Meine Damen und Herren! Die Möglichkeit zu einer öffentlichen Anhörung, an der sich neben jeder Bürgerin und jedem Bürger auch jeder einzelne Landtagsabgeordnete beteiligen konnte, hat eher einen Placeboanschein erweckt. Vier Wochen Anhörungszeit über Weihnachten sind nun wahrlich nicht üppig.
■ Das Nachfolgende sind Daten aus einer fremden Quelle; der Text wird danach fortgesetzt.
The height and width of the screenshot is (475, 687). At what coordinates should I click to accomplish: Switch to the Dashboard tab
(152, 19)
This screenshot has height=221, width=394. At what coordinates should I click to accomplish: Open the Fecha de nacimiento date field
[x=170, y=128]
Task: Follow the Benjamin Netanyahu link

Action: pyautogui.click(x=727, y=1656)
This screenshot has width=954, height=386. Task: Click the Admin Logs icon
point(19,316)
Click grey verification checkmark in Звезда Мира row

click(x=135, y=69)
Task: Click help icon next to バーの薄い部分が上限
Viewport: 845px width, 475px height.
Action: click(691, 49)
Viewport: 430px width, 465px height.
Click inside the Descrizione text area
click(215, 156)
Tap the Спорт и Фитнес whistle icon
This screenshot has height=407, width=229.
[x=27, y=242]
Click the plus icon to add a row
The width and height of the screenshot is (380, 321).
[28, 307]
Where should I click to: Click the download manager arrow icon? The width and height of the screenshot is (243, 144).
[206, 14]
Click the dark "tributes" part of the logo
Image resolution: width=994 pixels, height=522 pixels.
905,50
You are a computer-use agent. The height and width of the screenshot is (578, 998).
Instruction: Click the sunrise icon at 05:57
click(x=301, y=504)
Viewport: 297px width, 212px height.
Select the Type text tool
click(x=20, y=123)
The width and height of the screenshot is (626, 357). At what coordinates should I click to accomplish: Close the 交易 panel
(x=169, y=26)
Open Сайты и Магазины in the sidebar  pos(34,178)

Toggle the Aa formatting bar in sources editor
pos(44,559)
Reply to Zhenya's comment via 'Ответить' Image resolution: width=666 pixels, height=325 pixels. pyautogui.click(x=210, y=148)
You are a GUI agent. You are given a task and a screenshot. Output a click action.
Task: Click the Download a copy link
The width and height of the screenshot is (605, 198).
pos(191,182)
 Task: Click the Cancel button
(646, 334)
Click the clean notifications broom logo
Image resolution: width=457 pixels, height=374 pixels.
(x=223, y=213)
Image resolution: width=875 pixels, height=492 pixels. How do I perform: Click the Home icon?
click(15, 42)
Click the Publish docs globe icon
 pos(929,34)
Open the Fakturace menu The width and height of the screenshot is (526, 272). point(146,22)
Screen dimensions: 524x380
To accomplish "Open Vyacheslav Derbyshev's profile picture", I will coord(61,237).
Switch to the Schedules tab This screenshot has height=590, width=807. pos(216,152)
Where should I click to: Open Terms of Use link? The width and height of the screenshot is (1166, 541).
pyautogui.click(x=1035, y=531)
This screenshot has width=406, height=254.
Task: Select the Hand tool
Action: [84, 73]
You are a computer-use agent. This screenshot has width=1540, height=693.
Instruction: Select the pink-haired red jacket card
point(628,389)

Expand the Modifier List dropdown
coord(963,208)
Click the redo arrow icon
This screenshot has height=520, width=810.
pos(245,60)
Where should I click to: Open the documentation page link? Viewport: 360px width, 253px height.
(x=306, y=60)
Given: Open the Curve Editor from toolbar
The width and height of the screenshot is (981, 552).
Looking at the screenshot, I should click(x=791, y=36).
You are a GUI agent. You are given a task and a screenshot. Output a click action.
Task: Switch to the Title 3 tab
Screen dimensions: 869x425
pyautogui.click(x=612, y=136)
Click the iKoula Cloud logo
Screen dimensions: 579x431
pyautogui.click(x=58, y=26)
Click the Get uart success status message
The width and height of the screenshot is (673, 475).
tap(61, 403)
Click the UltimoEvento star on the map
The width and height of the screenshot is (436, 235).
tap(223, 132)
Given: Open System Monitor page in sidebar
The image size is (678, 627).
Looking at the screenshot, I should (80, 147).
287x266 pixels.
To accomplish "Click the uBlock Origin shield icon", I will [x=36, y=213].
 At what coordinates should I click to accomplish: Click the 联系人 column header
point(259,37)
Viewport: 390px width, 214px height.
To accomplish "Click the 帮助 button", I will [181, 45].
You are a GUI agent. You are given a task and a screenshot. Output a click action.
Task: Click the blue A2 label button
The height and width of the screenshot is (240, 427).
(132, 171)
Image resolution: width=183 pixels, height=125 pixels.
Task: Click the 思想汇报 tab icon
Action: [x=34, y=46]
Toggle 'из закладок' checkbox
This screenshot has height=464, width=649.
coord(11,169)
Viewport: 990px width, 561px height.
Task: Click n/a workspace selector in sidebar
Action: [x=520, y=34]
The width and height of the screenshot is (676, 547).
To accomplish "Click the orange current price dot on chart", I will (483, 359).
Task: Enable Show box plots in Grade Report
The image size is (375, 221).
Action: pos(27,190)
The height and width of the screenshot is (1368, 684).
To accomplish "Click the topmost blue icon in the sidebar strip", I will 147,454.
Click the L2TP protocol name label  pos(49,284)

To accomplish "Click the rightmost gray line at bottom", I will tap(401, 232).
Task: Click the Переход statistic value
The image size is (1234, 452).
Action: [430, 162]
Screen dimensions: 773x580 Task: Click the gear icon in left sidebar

Aber sei es drum! Die Vertreterinnen der Verwaltungsbehörden der Strukturfonds konnten zumindest im federführenden Ausschuss über die Bündelung der Weiterbildungsmaßnahmen als Resultat der Anhörung der Wirtschafts- und Sozialpartner berichten. Die vielen restlichen Anregungen seien auf Fördergegenstände und die Ausgestaltung der Richtlinien ausgerichtet und würden so im Erarbeitungsverfahren berücksichtigt bzw. die Wirtschafts- und Sozialpartner in diese einbezogen.

Informiert fühle ich mich dennoch über den gesamten Zeitraum. Bereits vor zwei, drei Jahren wurden die neue Förderperiode vorbereitet und uns kontinuierlich der aktuelle Stand bei den Tagungen der Verwaltungsbehörden zu EFRE und ESF mitgeteilt. Struktur und wesentliche Inhalte der Operationellen Programme waren für uns somit keine großen Geheimnisse und Überraschungen; lediglich die tatsächliche Ausrichtung, die tatsächliche Prioritätensetzung und die Mittelausstattung waren hier, wie schon erwähnt, die Variablen.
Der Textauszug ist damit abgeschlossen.